Problem to work on
From the entries below, return exactly the lines beginning at the one that contains "Where should I click to: Click the empty" and ending at the one that contains "Switch to フェスアイドル tab", both of them included, and only those lines.
*** Block opens ***
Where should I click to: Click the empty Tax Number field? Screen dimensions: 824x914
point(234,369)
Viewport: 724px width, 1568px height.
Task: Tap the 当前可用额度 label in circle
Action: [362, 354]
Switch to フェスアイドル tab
*** Block closes ***
*** Block opens ***
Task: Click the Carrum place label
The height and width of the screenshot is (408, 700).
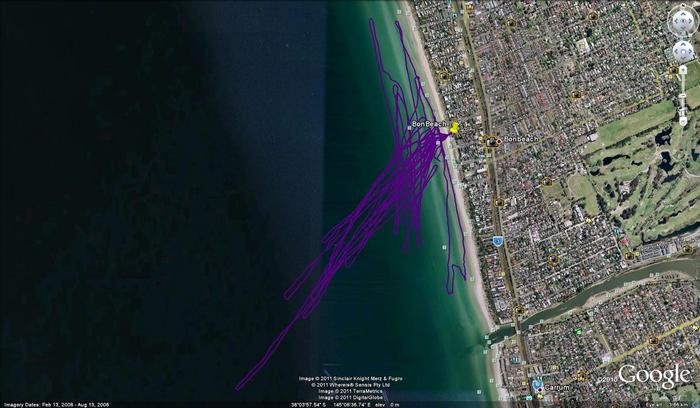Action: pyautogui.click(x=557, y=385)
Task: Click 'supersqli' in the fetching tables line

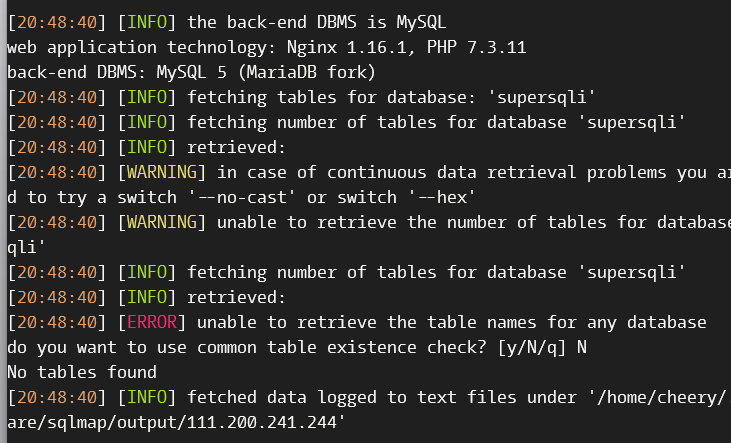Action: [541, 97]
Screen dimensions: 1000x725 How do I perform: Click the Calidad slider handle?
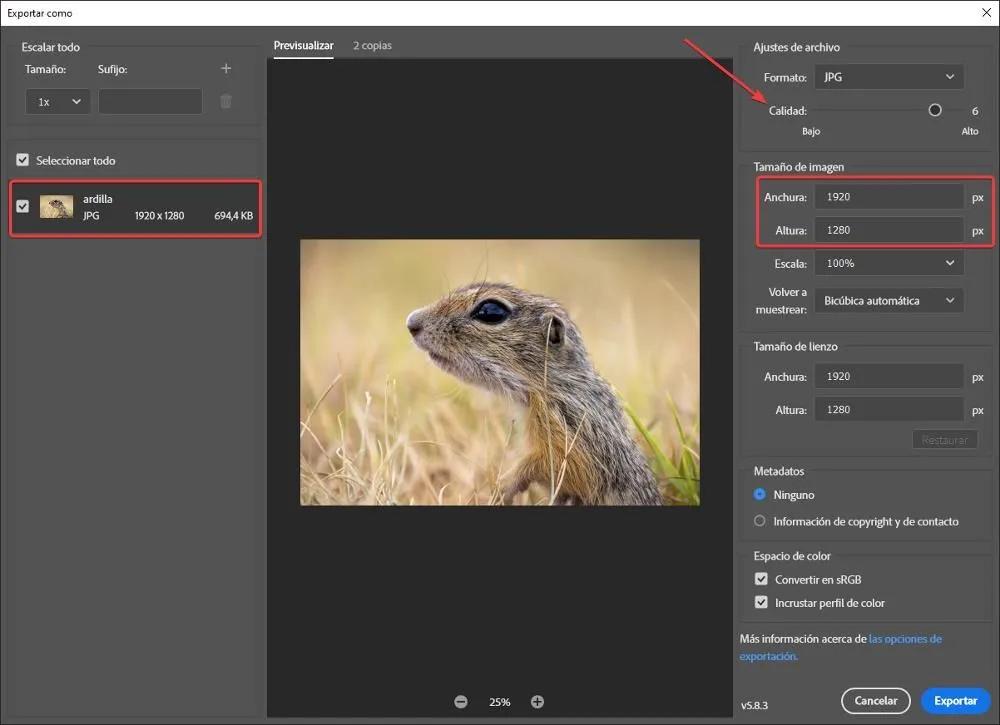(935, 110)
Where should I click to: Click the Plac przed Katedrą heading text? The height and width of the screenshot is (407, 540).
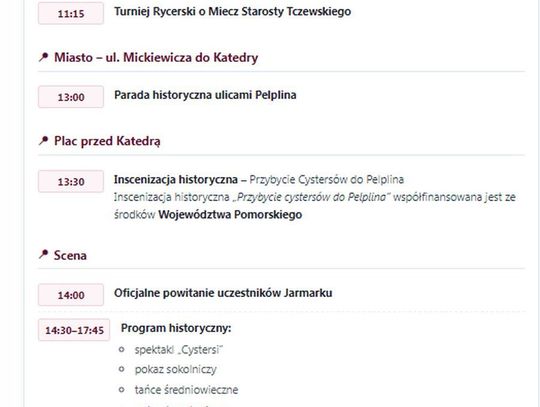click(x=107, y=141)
*** Block closes ***
Answer section
Where should I click to: Click the empty Tax Number field? Screen dimensions: 824x914
point(234,369)
Viewport: 724px width, 1568px height.
Task: Tap the 当前可用额度 label in circle
Action: [362, 354]
Switch to フェスアイドル tab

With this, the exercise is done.